Information provided:

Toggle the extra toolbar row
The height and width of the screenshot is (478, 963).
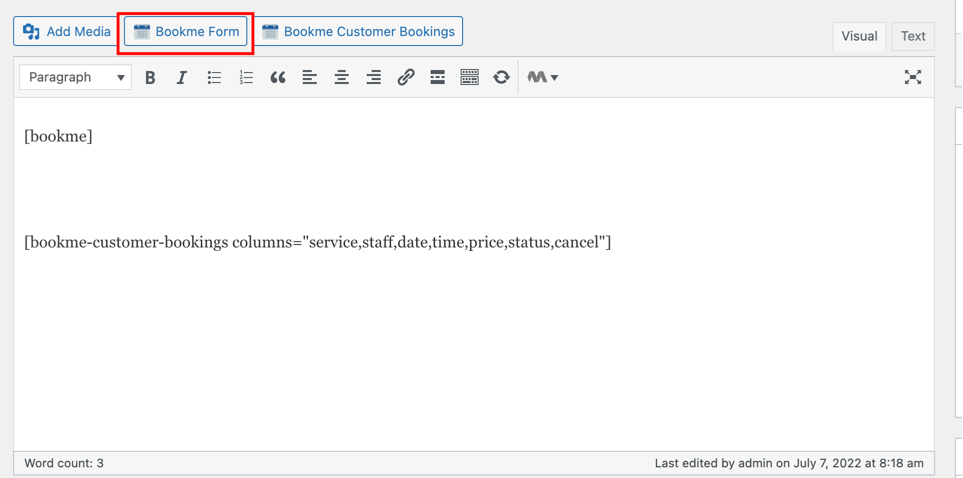(470, 77)
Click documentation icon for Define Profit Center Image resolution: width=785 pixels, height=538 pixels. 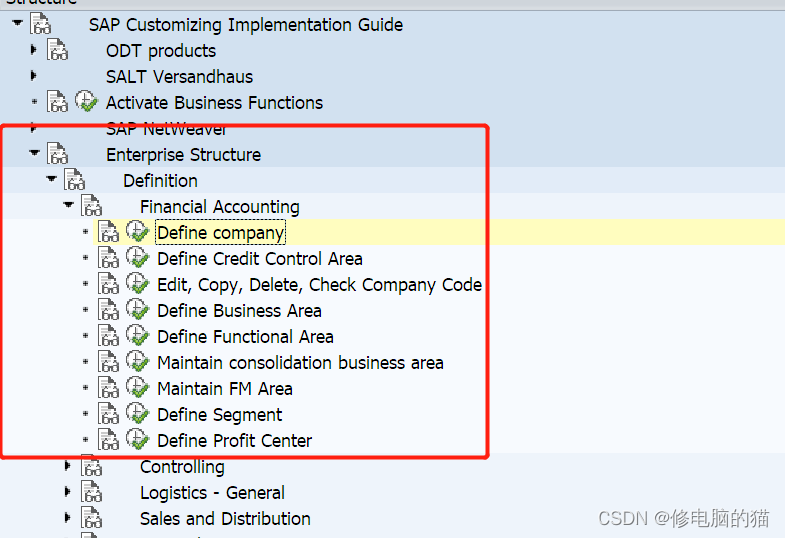pyautogui.click(x=109, y=440)
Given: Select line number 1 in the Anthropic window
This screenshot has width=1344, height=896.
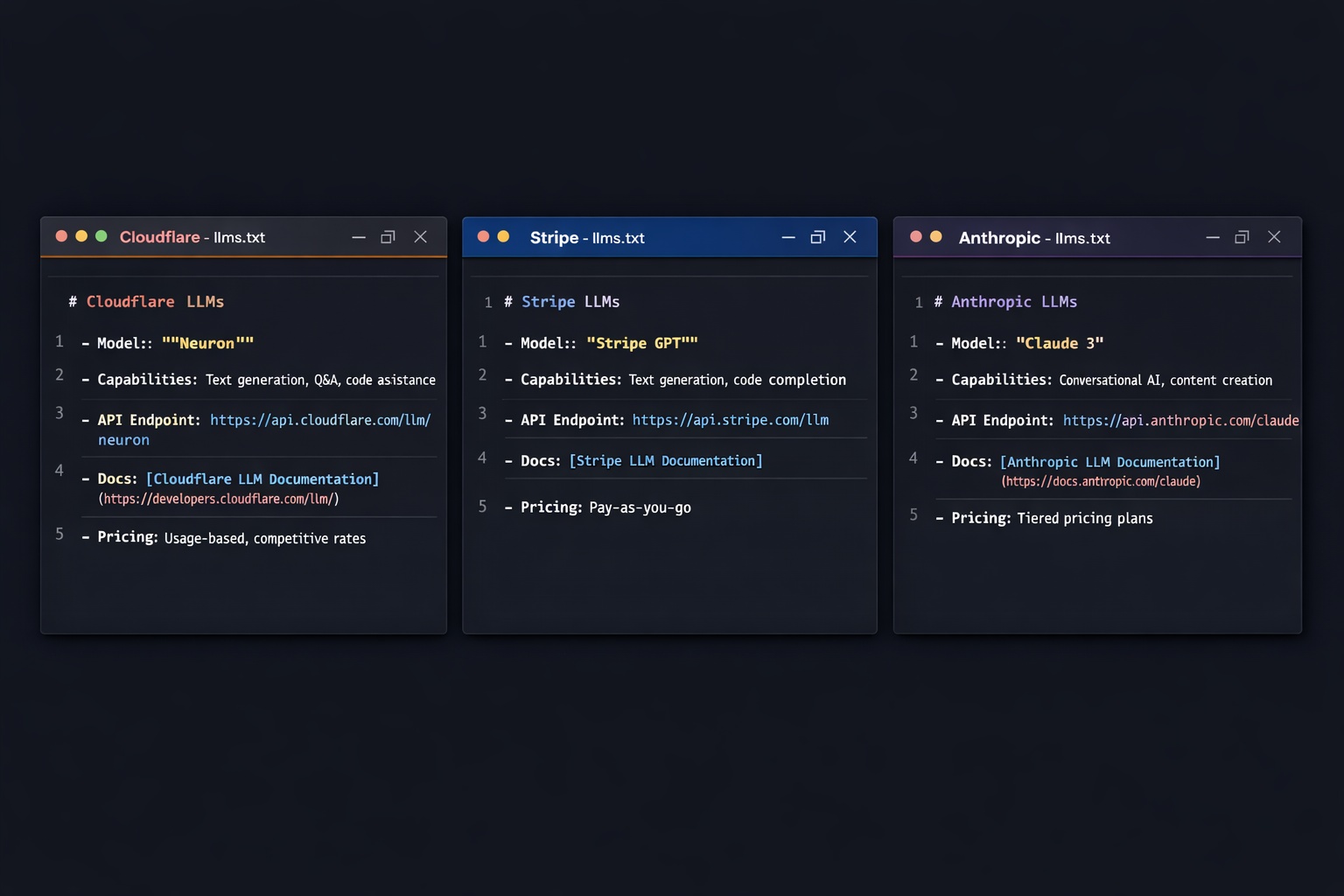Looking at the screenshot, I should 913,341.
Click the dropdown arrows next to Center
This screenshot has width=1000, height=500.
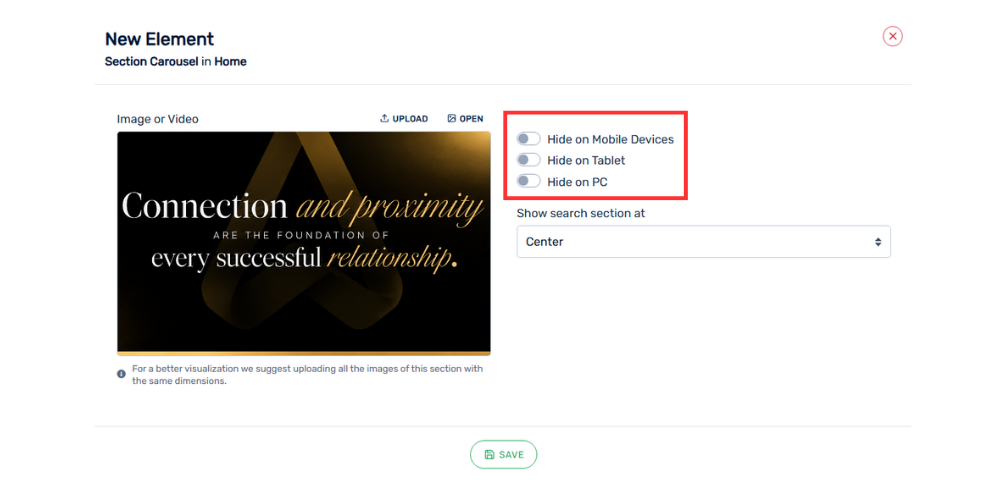878,242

What the task asks: Nothing but the lines from the one containing "Given: Select line" through the last line of the material may appear in the answer, transcribed exactly and with no pictures.

Answer space:
Given: Select line number 1 in the Anthropic window
This screenshot has width=1344, height=896.
Looking at the screenshot, I should 913,341.
Click the dropdown arrows next to Center
This screenshot has width=1000, height=500.
878,242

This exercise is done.